Issy Ben-Shaul is CEO and Co-founder of Velostrata.
Results of a study conducted by Dimensional Research show some troubling numbers. Most of those surveyed in the report shared that initial cloud migration projects were more difficult than expected, with some failing entirely. In fact, nearly 75 percent of participants stated migration projects are taking a year or longer, and a majority reported migration projects are running late and over budget.
Despite these troubles, 96 percent of participants are currently migrating applications to the cloud. If cloud-related projects are increasingly popular and often a complicated process, how can an enterprise or company overcome the hurdles for a faster, smoother and safer migration?

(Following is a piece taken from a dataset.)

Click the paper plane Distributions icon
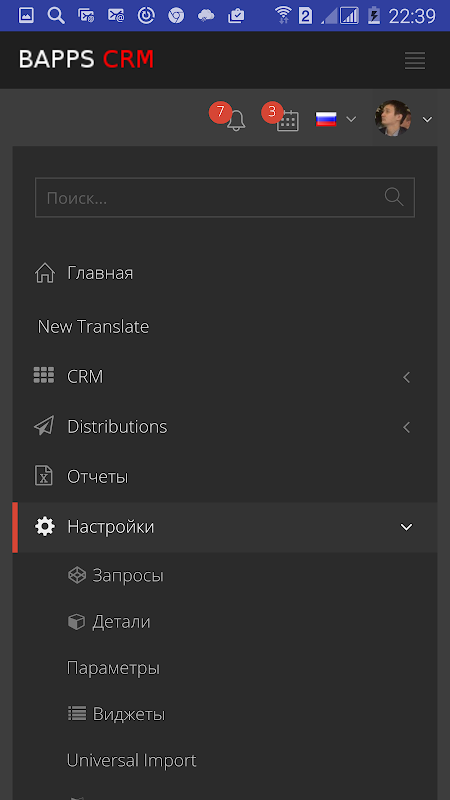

Don’t Just Dive In, Seek Out All of Your Options
Your enterprise likely has hundreds, if not thousands, of applications to migrate to the cloud. So, where do you begin? Understanding which applications should be moved to the cloud first is crucial. There are many variables that will impact priorities, including identifying application dependencies, cloud-readiness, application SLAs, physical or virtual, etc. There are other variables that will also be crucial during the migration, like server names, IP addresses, number of VMs per application, VM OS and service packs, CPU, memory, attached disk space, shared storage, databases (size and type), licenses, bandwidth usage, integrations and more.
As you can see, there is much to consider before initially crafting a strategy. We recommend preparing a thorough questionnaire that outlines all of these crucial pieces of information. You can send this to application owners to help evaluate migration readiness but also to have key information easily accessible during the migration itself.
Commit to Your Approach
According to Gartner, there are essentially three cloud migration strategies that IT can use when moving to the cloud. The first is re-platforming, sometimes referred to as “lift and shift”, where enterprises re-deploy applications on an IaaS without making changes. The second, re-factor, keeps applications roughly the same, but reconfigures components to take advantage of cloud-native tools, like replacing SQL with Amazon’s RDS. Last, rewriting is where enterprises heavily modify existing code to carefully fit the cloud environment and take advantage of cloud-native tools.
Although these three options exist, enterprises are finding that the smartest (and fastest) strategy is to start with re-platforming (lift-and-shift) and just move applications into the public cloud first. From there, they can evaluate performance and optimize as appropriate.
Testing, Testing, Testing …
Enterprises don’t want to be locked in, and absolutely no one wants to strictly adhere to a process or platform and discover that it doesn’t work. Testing is a crucial step that ensures a successful migration. It’s also useful to run a proof of concept for some of the applications you plan to migrate. These pilot projects will help you get a feel for the migration process, but also validate two crucial pieces of your migration:
- First, the resources and capacity your application requires.
- Second, your cloud vendor’s capabilities and potential limitations (e.g. number of VMs, storage types and size, and network bandwidth)
Testing will help ensure you have captured the right configurations (settings, security controls, replacement of legacy firewalls, etc.), perfected your migration processes, and developed a cost-baseline for what your deployment will cost in the cloud.
Taking the Plunge and Finalizing the Migration Process
Once the playbook has been crafted and applications tested, enterprises have reached the final stretch and accomplish the success that many have been unable to reach. To ensure that success, we advise that enterprises use a phased, agile approach for moving applications to the cloud. After each phase, review the results and adjust your plan and process for lessons learned if needed to make sure the cloud migration journey continues smoothly. Moving enterprise applications to the cloud may involve some challenges—but the right planning combined with the right solution will deliver speed, simplicity, scalability and sanity.